2020 will be a year that we will never forget and 2021 is starting in the same mould, although let’s pray that we remember it as the year that the pandemic is brought under control. Generally, our memories of bad things fade, seemingly because it’s the mind’s way of managing. Talk of the ‘Blitz Spirit’ seems mainly about common purpose while playing down any thoughts of the horrors of the bombing. Perhaps the rose-tinted spectacles of reminiscence will not help us with 2020 but all coins have two sides.

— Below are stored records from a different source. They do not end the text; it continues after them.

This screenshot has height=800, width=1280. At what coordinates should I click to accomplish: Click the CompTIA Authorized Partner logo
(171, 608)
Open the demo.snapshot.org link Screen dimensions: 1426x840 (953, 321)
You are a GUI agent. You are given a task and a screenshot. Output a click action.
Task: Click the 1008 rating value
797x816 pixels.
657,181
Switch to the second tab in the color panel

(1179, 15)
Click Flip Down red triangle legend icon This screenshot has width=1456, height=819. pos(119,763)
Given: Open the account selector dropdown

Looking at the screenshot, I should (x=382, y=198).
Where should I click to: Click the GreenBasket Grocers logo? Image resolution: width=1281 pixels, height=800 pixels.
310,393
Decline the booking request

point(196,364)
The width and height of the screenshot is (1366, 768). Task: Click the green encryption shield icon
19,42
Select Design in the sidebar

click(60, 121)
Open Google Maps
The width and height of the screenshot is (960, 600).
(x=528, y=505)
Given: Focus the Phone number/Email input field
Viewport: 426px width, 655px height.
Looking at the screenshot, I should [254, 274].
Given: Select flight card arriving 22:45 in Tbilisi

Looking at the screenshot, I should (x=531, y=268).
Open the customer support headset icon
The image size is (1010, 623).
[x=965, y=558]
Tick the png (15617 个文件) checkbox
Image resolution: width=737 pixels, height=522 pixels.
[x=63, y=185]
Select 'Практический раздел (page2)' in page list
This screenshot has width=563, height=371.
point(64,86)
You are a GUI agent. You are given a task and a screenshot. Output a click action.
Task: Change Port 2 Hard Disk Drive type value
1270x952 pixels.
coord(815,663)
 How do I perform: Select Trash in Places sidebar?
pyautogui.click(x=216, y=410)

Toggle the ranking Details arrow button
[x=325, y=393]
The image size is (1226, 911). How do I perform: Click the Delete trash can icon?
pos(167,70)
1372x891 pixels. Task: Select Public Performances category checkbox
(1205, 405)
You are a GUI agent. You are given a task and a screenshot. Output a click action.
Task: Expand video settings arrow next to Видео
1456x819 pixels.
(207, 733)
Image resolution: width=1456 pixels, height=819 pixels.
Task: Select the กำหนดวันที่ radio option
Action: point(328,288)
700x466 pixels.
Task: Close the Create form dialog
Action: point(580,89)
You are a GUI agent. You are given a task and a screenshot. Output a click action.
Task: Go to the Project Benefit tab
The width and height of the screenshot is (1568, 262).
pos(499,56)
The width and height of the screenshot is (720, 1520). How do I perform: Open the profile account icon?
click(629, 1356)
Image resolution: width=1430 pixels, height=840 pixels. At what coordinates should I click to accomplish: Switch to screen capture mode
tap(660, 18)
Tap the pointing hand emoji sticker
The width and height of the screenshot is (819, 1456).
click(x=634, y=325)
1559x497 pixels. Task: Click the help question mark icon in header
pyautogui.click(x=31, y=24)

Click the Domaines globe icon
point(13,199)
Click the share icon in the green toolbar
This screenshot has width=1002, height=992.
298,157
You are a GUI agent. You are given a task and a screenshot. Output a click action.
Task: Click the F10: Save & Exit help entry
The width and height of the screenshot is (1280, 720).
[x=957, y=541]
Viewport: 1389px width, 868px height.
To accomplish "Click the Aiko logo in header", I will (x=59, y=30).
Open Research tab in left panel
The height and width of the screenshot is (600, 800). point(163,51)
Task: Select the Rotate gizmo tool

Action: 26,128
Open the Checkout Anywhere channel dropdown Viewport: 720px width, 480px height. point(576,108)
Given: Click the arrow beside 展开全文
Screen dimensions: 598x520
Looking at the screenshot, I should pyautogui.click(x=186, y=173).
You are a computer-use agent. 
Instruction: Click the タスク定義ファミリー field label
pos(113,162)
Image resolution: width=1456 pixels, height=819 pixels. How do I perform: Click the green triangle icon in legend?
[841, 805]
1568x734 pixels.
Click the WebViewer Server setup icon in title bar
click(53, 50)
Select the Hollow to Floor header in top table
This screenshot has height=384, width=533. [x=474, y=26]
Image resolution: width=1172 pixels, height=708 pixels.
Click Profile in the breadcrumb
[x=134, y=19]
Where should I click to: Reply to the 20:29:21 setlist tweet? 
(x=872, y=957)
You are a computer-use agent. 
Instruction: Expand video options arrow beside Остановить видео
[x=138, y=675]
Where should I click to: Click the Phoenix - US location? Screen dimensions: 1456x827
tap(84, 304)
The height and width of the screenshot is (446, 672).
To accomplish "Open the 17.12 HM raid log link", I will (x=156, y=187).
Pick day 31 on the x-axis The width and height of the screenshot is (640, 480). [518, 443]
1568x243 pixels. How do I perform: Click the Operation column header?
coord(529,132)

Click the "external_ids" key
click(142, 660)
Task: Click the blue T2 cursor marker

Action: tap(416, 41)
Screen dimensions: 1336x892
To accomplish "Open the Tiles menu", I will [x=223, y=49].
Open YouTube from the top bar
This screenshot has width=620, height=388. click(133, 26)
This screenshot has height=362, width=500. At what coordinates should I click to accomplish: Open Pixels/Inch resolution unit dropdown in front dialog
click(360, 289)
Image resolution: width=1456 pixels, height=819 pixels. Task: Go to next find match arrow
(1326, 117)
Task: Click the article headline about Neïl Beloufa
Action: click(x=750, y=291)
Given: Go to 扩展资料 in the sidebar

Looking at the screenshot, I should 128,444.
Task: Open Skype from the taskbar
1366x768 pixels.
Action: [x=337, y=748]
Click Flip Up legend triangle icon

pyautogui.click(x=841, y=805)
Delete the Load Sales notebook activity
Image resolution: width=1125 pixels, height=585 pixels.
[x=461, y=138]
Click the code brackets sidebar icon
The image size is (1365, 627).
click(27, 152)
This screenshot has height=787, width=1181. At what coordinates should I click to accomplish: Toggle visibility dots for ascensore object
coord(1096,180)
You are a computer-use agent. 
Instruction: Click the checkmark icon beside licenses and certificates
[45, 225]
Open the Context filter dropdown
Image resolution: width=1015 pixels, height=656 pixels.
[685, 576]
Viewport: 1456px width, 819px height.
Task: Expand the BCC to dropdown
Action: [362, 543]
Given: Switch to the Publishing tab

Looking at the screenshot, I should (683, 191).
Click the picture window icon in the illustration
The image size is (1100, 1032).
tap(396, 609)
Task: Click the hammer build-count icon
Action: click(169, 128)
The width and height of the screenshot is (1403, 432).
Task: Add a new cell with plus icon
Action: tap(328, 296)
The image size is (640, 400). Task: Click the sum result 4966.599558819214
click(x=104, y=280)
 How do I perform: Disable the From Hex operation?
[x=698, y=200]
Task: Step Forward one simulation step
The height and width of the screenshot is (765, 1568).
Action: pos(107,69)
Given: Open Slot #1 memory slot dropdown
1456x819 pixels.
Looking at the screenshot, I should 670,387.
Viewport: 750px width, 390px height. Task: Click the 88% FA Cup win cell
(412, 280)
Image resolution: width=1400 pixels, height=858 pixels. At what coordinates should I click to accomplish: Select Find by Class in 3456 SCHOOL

Even at this short distance, one huge memory for me from 2020 is that it was a year of smiles, made even more poignant given that I live alone and so had limited social contact, so each smile was more precious. There was the smile of Anna Gregorowski-Norman as I delivered spare baking for the nurses at UCLH, there were the smiles of Sally and Richard as they led Morning Prayer at the start of the first lockdown, and there was the smile of Joe Biden, who at one point was described as the man with the nicest smile in Washington.

Above all, there was the smile of the nurse on COVID triage at Bart’s as I accompanied my aunt to a radiotherapy appointment. Jean was hugely struggling to breathe and every single step was hard but she wouldn’t hear of using a wheelchair. The huge smile from that nurse could not be hidden by a mask and it said so much: No rush; we’re here for you; don’t worry.

Jesus said that the eye is the lamp of the body. (Matthew 6:22). Let’s have a year of irrepressible smiles whatever the year brings so that the love and light of Christ shine out through our eyes.